Governments are under pressure to regulate AI.

In a Friday statement, President Yoon stressed the importance of international standards to prevent unwanted "side effects" related to platforms such as ChatGPT, saying there was a need to act "with a sense of speed."

Last month, top US and European officials met in Sweden to discuss oversight of AI, where they pledged to help establish voluntary codes of conduct, according to US Secretary of State Antony Blinken as quoted by Reuters.

In China, authorities will also "be initiating AI regulation," according to Elon Musk, who helped found OpenAI before breaking from the group. Musk cited meetings with senior government officials during his trip to China last week, Reuters reported.

ChatGPT, which can handle myriad tasks including answering prompts and writing essays, has already led many businesses to rethink how people should work.

In March, its developer OpenAI unveiled a more advanced version of the software behind the bot, GPT-4, showing how it could simplify coding, help create websites and pass exams with high marks.

Impact on jobs

The rise of artificial intelligence has led economists to warn of a massive shift in the labor market.

As many as 300 million full-time jobs around the world could eventually be automated in some way by generative AI, according to Goldman Sachs estimates.

Some 14 million positions could disappear in the next five years alone, according to an April report by the World Economic Forum.

Certain white-collar workers are seen to be particularly at risk, with administrative workers and lawyers expected to be the most affected.

"I think what will really happen is not that none of us have jobs, but we have different kinds of jobs that may not look much like the jobs of today," Altman said at an event hosted by SoftBank.

"And when people 100 years from now look back at us now, they'll be like, 'Wow, I can't believe they lived like that.'"

Like other experts, Altman stressed that the technology would also open up more opportunities in terms of jobs and industries "that weren't possible before."
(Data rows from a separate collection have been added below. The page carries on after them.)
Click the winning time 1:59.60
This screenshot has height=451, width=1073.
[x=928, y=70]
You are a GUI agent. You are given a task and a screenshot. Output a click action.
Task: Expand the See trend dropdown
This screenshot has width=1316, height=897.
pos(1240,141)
Asked by an audience member how students should plan to "survive" in the age of AI, he said "it's not a question of survival."

"You are about to enter, I think like, the greatest golden age of human possibility, technological development, economic growth," Altman said.

"[The] ability to learn new things fast and adapt to them and sort of evolve yourself into technology, those are the kinds of skills that I think are going to be very much rewarded."

Asked which specific regulations he thought should be adopted, Altman gave little detail, saying for now it made sense for various countries to form their own approaches "in different ways."

But he said there was an international dialogue beginning to kick off about the long-term, global effects of AI platforms as they continue to "automate more and more."

Altman's stop in Seoul followed a visit to India, where he met with Prime Minister Narendra Modi on Thursday and discussed "how the country can benefit" from AI, the executive tweeted.

The Silicon Valley mogul has been on a whirlwind international tour this week, packing in visits to Israel and the United Arab Emirates, along with India and South Korea.